Spotify Technology SA SPOT stock climbed after it reported fourth-quarter FY23 revenue growth of 16% year-on-year to €3.67 billion ($3.95 billion), missing the consensus of $4.06 billion

EPS loss of €(0.36) or $(0.39) missed the consensus loss of $(0.14).

Premium Revenue grew 17% Y/Y to €3.17 billion, helped by subscriber additions. 

Total MAUs (Monthly Active Users) rose 23% Y/Y to 602 million. Ad-supported MAUs grew a whopping 28% y/y to 379 million. Premium Subscribers grew 15% Y/Y to 236 million. 

Within Premium, the average revenue per user (ARPU) rose by 1% Y/Y at €4.60. Ad-Supported revenue rose 12% to €501 million.

Margins: The gross margin improved by 140 bps to 26.7%, reflecting improved podcast and music profitability. The Premium gross margin was 29.1%, up 45 bps Y/Y, reflecting Marketplace growth. 

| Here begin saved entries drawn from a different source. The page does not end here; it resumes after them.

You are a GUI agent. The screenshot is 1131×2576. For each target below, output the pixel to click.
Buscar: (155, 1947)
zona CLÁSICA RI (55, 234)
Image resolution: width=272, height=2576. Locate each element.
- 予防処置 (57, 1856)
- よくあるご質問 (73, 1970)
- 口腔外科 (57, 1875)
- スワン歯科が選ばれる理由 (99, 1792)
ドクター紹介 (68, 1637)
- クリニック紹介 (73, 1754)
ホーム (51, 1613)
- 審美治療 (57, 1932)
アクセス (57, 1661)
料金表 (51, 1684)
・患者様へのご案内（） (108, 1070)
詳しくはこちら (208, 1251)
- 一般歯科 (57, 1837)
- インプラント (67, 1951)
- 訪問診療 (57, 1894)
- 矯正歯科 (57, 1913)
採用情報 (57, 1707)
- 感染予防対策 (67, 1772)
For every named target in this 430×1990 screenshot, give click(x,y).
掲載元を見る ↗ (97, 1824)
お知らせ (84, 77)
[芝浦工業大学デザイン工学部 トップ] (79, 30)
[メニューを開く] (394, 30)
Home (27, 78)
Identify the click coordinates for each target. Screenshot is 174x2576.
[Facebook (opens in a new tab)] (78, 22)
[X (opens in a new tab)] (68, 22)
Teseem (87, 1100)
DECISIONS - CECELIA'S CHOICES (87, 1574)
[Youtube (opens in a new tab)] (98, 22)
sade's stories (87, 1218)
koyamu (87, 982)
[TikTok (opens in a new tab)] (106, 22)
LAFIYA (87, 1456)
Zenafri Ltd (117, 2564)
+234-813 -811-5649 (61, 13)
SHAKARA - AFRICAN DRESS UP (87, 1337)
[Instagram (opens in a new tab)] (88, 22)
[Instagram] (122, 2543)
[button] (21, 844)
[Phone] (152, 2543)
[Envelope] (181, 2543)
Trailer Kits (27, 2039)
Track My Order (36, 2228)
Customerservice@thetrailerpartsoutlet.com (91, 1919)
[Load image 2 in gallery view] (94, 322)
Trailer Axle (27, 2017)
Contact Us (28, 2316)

Ad-supported gross margin was 11.6%, up 645 bps Y/Y, reflecting improving podcast profitability. Operating loss was €(75) million. 

The adjusted operating income was €68 million with a margin of 2.1 %.

Spotify held €4.3 billion in cash and equivalents and generated €396 million in free cash flow, and €397 million in operating cash flow.

Outlook: Spotify sees first-quarter revenue of €3.6 billion (consensus $3.93 billion). It expects total MAUs of 618 million. 

Price action: SPOT shares traded higher by 5.44% at $235.40 premarket on the last check Tuesday.